▶ [The task]: Reproduce the listing below verbatim, from its first line through the line containing "Action: click(798, 279)", with both ends included.

▶ [Data listing]:
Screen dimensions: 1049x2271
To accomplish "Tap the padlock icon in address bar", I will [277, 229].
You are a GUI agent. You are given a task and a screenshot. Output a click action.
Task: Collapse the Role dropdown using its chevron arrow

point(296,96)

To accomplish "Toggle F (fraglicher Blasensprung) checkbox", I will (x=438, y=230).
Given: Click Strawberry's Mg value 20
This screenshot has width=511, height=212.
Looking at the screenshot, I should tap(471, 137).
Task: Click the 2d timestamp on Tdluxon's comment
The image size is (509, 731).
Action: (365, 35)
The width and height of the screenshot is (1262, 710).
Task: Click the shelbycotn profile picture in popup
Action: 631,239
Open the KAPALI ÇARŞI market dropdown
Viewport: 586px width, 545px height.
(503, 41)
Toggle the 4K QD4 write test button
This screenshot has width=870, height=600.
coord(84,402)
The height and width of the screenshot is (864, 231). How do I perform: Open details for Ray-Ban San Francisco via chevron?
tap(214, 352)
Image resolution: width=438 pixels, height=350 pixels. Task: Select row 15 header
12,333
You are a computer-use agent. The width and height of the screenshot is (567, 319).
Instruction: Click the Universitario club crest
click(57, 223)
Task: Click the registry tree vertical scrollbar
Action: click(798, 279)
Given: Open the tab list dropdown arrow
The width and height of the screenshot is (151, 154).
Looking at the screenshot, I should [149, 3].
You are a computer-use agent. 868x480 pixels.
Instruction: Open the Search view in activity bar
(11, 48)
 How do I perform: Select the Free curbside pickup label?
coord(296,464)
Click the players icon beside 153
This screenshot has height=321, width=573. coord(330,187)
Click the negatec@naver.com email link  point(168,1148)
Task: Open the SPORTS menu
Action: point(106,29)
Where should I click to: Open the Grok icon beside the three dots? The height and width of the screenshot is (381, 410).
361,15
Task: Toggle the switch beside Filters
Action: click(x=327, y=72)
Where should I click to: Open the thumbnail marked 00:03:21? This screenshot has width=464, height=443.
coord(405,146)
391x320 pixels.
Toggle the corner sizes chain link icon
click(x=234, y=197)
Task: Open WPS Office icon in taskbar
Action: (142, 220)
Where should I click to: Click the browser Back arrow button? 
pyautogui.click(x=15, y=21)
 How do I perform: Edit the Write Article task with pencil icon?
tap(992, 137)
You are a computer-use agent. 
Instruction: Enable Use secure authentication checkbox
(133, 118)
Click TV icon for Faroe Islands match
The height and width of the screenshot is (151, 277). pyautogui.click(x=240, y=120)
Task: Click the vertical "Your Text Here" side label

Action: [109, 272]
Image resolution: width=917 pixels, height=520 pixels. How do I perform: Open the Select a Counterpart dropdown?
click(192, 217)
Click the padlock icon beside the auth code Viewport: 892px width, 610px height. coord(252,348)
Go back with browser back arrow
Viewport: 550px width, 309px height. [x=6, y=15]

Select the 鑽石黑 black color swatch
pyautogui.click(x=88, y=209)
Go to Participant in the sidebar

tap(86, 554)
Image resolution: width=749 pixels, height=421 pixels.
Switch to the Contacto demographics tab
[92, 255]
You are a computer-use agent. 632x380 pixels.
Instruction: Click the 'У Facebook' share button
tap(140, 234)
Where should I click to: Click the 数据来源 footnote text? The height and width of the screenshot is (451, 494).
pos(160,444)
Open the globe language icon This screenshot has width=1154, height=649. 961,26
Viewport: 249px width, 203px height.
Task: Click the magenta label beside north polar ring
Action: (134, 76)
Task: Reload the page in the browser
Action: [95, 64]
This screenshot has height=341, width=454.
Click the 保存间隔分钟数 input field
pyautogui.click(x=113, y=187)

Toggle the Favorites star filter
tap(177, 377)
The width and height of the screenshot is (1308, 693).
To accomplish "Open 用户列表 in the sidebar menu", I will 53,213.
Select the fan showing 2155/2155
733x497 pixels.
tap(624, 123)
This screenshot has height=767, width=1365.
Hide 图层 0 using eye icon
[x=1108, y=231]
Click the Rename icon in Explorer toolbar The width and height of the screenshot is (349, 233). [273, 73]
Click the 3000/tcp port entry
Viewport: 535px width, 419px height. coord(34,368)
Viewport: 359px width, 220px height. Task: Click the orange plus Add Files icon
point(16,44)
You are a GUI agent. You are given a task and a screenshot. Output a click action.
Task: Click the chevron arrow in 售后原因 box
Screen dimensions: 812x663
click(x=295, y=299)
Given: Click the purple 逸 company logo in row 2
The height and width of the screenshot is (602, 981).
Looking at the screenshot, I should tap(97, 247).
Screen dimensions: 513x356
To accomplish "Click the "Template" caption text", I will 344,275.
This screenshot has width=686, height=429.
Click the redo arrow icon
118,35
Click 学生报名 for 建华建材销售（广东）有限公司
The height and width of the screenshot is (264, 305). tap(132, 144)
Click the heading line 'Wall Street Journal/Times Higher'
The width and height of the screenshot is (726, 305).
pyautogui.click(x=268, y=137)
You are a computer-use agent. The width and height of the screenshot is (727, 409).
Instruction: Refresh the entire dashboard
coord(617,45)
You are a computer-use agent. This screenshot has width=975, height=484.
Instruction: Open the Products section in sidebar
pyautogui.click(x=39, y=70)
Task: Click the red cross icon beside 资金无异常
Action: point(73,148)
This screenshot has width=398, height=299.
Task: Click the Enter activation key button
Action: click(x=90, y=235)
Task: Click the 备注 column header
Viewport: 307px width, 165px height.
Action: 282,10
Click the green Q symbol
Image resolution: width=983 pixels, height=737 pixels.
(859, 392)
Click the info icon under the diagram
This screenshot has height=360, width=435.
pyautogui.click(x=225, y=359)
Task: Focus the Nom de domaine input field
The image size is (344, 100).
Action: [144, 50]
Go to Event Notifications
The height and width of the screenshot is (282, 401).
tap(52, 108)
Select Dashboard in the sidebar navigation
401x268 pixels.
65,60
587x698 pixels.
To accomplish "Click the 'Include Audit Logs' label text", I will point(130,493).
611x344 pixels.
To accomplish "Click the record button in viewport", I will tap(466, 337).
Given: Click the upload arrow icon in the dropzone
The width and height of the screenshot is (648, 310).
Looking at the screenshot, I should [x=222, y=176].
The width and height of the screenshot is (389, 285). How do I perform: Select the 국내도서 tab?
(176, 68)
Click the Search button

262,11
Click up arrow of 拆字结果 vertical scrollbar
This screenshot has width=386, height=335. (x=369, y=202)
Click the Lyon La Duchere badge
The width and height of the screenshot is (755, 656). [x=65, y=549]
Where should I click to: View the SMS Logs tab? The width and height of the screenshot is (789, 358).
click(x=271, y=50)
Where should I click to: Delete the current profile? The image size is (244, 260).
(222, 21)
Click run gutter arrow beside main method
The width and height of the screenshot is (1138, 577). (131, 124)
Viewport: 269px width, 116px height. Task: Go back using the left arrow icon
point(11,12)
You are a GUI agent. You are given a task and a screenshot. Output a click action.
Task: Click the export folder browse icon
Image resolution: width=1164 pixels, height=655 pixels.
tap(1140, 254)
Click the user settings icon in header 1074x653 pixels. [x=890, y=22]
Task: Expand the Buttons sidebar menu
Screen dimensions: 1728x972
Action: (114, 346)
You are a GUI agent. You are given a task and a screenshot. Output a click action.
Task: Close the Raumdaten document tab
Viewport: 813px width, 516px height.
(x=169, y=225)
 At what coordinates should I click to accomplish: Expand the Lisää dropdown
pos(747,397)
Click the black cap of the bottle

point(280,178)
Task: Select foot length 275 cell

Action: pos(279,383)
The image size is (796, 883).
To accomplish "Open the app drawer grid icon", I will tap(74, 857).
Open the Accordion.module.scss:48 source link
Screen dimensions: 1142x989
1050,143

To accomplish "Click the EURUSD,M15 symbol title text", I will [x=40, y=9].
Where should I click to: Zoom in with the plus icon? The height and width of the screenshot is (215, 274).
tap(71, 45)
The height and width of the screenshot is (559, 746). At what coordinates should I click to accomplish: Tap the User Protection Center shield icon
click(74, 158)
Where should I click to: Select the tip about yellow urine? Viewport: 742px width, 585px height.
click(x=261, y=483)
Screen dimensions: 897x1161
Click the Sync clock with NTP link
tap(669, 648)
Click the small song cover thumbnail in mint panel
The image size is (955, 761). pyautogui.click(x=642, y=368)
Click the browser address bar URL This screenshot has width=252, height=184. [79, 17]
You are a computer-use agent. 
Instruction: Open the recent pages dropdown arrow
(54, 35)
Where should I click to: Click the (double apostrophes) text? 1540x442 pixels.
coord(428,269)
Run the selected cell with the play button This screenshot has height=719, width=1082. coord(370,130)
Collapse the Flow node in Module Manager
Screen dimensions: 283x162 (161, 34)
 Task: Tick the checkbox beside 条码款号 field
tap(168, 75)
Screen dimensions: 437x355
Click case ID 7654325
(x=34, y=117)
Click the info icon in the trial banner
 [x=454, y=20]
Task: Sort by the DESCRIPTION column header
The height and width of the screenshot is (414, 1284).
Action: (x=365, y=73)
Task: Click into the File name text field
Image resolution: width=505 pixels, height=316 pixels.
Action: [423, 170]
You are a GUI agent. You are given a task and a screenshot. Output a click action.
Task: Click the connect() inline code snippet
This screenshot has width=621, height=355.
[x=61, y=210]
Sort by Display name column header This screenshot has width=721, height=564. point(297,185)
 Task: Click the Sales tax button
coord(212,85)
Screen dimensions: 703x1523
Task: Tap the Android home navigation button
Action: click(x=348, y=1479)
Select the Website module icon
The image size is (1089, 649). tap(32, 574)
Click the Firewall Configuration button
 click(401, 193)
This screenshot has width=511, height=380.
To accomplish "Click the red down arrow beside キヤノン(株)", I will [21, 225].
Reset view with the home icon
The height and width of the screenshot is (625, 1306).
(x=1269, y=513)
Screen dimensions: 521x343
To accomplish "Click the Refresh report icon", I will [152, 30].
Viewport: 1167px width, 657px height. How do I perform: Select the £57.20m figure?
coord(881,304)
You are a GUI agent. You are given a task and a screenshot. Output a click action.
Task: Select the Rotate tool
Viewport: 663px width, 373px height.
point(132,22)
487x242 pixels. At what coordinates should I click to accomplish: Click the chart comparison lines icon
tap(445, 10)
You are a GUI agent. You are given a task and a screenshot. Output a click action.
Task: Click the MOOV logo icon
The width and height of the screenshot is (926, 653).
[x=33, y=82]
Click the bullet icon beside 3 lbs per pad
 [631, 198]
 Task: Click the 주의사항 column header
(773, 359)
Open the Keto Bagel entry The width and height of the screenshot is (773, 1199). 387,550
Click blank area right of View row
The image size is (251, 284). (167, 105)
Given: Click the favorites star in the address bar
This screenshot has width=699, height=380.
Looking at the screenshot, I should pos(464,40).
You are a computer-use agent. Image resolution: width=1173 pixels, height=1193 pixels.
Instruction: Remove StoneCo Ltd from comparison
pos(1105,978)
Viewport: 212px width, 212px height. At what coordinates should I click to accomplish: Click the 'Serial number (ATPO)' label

▶ [Written solution]:
Screen dimensions: 1049x2271
To accomplish "Tap the padlock icon in address bar", I will [277, 229].
You are a GUI agent. You are given a task and a screenshot. Output a click action.
Task: Collapse the Role dropdown using its chevron arrow

point(296,96)

To accomplish "Toggle F (fraglicher Blasensprung) checkbox", I will (x=438, y=230).
Given: Click Strawberry's Mg value 20
This screenshot has width=511, height=212.
Looking at the screenshot, I should tap(471, 137).
Task: Click the 2d timestamp on Tdluxon's comment
The image size is (509, 731).
Action: (365, 35)
The width and height of the screenshot is (1262, 710).
Task: Click the shelbycotn profile picture in popup
Action: 631,239
Open the KAPALI ÇARŞI market dropdown
Viewport: 586px width, 545px height.
(503, 41)
Toggle the 4K QD4 write test button
This screenshot has width=870, height=600.
coord(84,402)
The height and width of the screenshot is (864, 231). How do I perform: Open details for Ray-Ban San Francisco via chevron?
tap(214, 352)
Image resolution: width=438 pixels, height=350 pixels. Task: Select row 15 header
12,333
You are a computer-use agent. The width and height of the screenshot is (567, 319).
Instruction: Click the Universitario club crest
click(57, 223)
Task: Click the registry tree vertical scrollbar
Action: click(798, 279)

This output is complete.